Remittances are one of the silent cogs that make the world’s economy turn and are arguably the most overlooked source of funding for developing nations. They flow around the world as remorselessly as ocean currents, moving invisibly, around the clock. Then this electronic money lands in bank accounts far from where it was earned, paid to families often separated by thousands of miles.
Workers’ remittances is money transferred by migrants back to their countries of origin or citizenship. They contribute significantly to foreign currency inflows in tranquil and turbulent times. Perhaps the most readily identifiable form of remittances are with Philippine nurses or South Asian construction workers. In reality though, remittance workers and their impacts are everywhere and they say a good deal about the changing face of labour, people movement and human geography.

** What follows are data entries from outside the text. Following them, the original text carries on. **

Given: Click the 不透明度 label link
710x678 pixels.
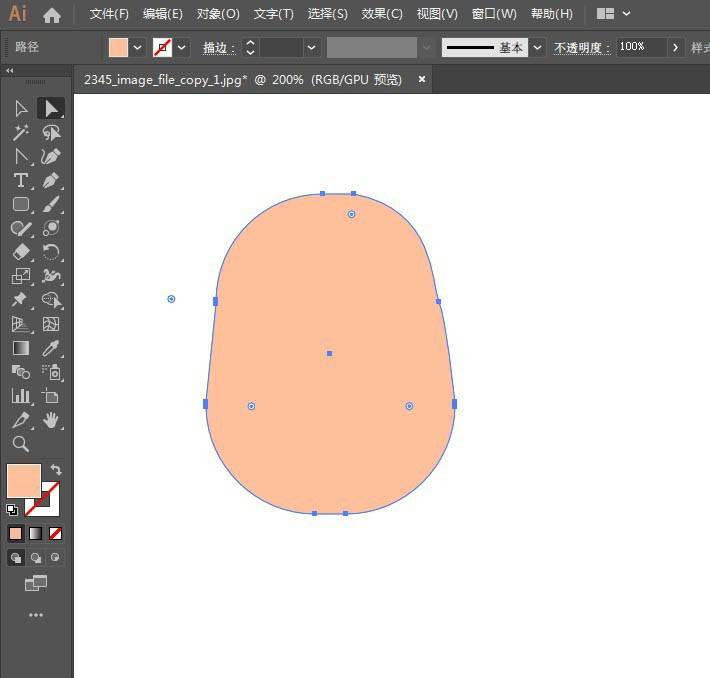Looking at the screenshot, I should click(582, 47).
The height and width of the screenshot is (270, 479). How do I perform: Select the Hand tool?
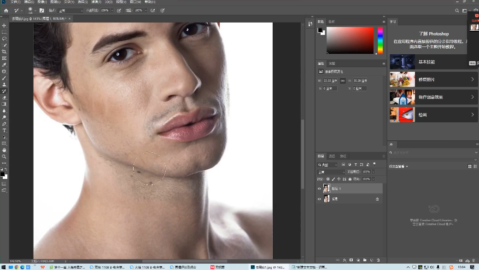[x=4, y=150]
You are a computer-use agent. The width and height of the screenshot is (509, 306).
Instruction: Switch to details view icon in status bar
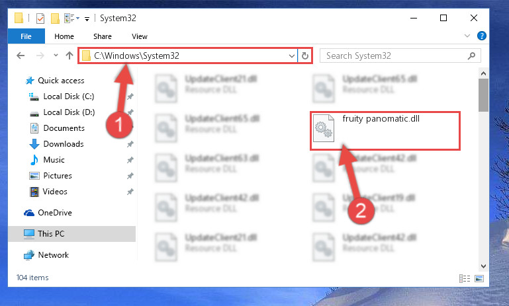(x=465, y=278)
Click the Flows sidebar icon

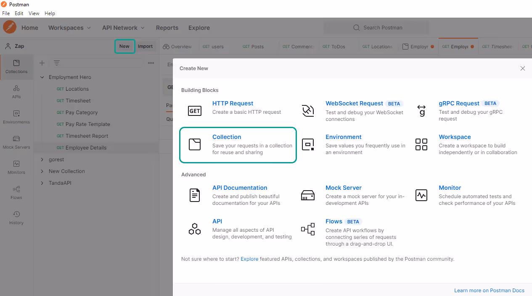tap(16, 192)
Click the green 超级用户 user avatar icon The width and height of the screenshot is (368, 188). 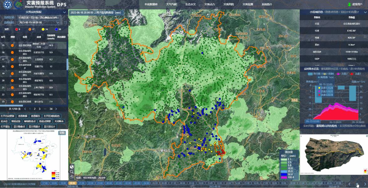349,4
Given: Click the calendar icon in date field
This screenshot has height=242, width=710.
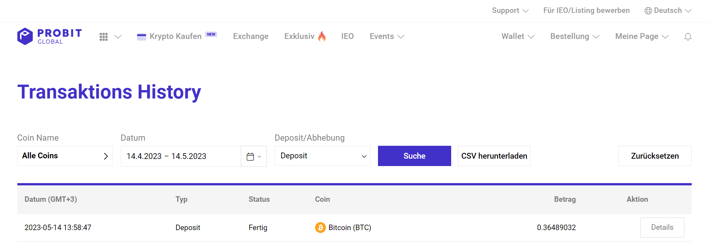Looking at the screenshot, I should pos(250,156).
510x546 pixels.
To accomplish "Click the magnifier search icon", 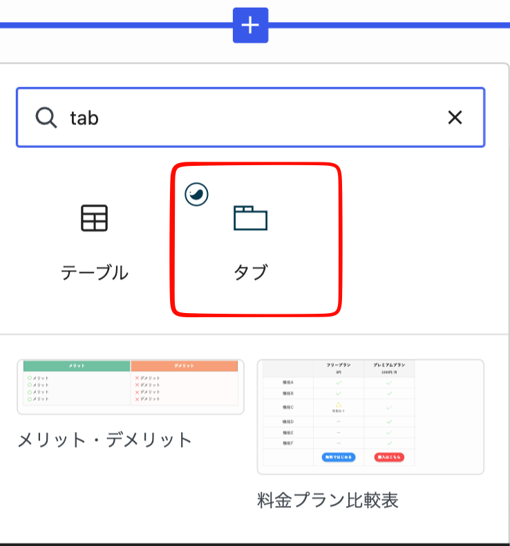I will pyautogui.click(x=46, y=117).
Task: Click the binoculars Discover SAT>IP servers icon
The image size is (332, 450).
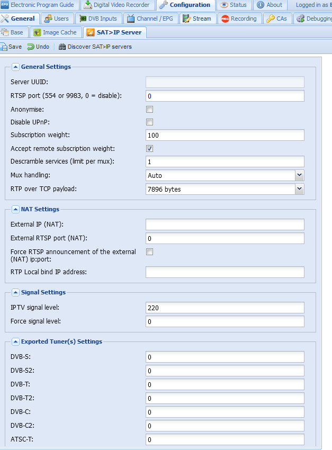Action: pos(62,47)
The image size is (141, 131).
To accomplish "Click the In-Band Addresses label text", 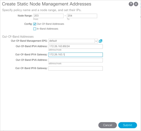I will click(x=48, y=29).
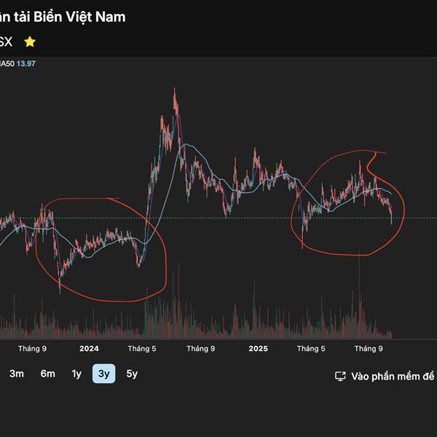
Task: Click the MA50 indicator label
Action: click(7, 64)
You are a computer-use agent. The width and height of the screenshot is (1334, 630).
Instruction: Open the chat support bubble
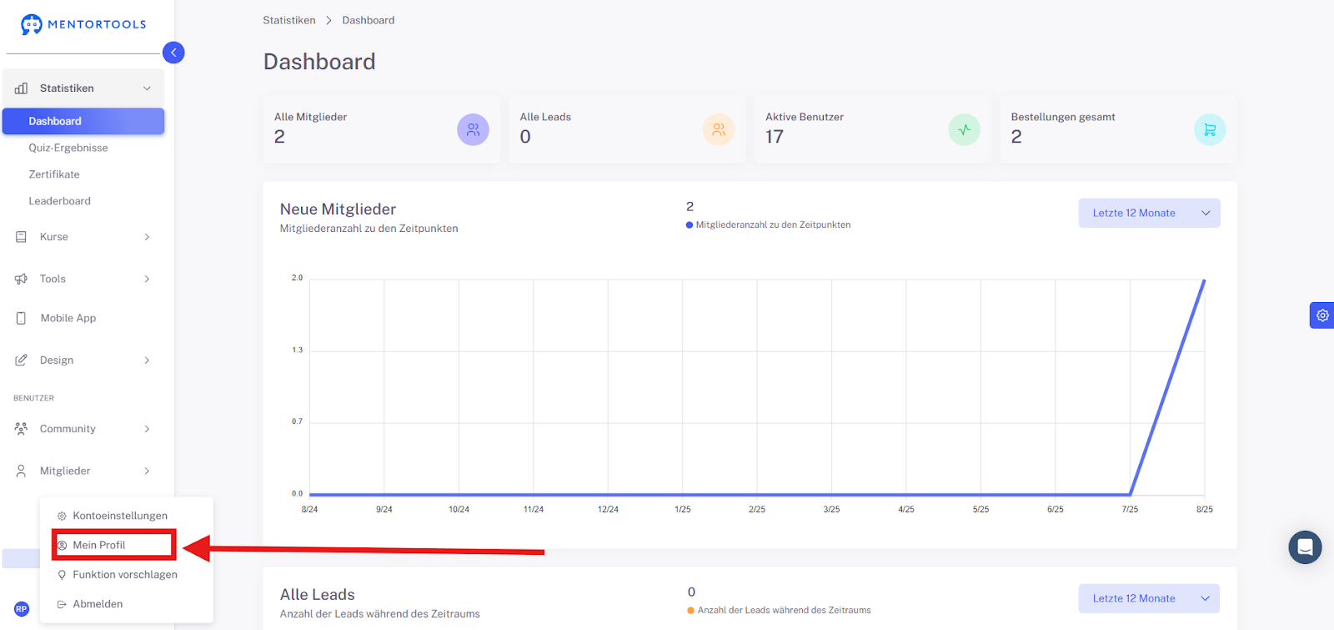(1305, 547)
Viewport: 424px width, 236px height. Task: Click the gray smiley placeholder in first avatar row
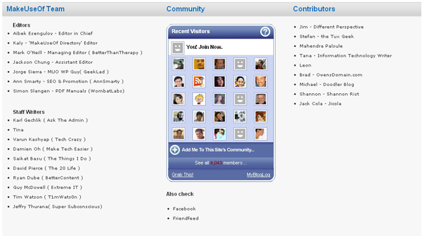(240, 64)
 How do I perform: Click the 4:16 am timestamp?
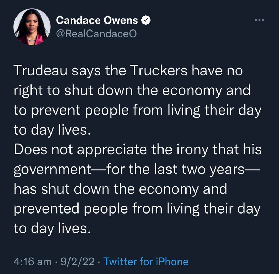coord(33,262)
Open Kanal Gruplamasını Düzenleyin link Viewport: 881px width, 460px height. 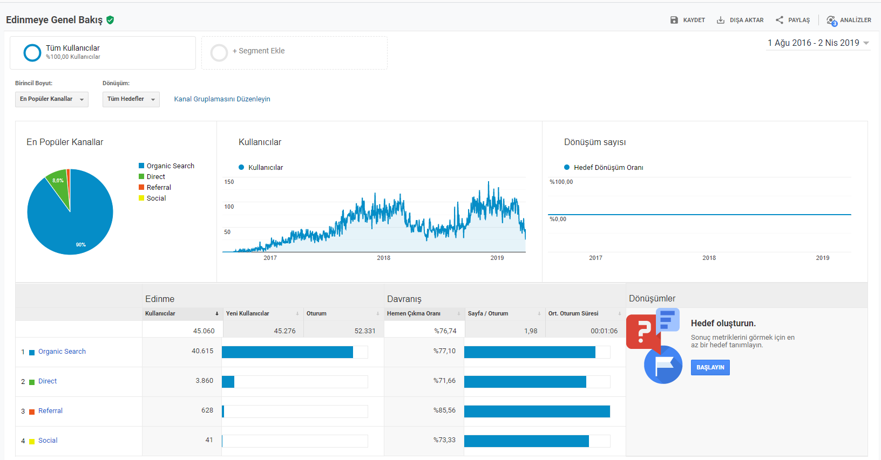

In many cases remittances are the largest source of external finance for developing countries. ‘Anybody can send remittances,’ says Jean-Christophe Dumont, Head of the International Migration Division at the Organisation for Economic Co-operation and Development (OECD). ‘They aren’t just migrants. They can be the diaspora who still have families in their country of origin, family migrants, humanitarian migrants. But a large part are sent home by temporary migrants.’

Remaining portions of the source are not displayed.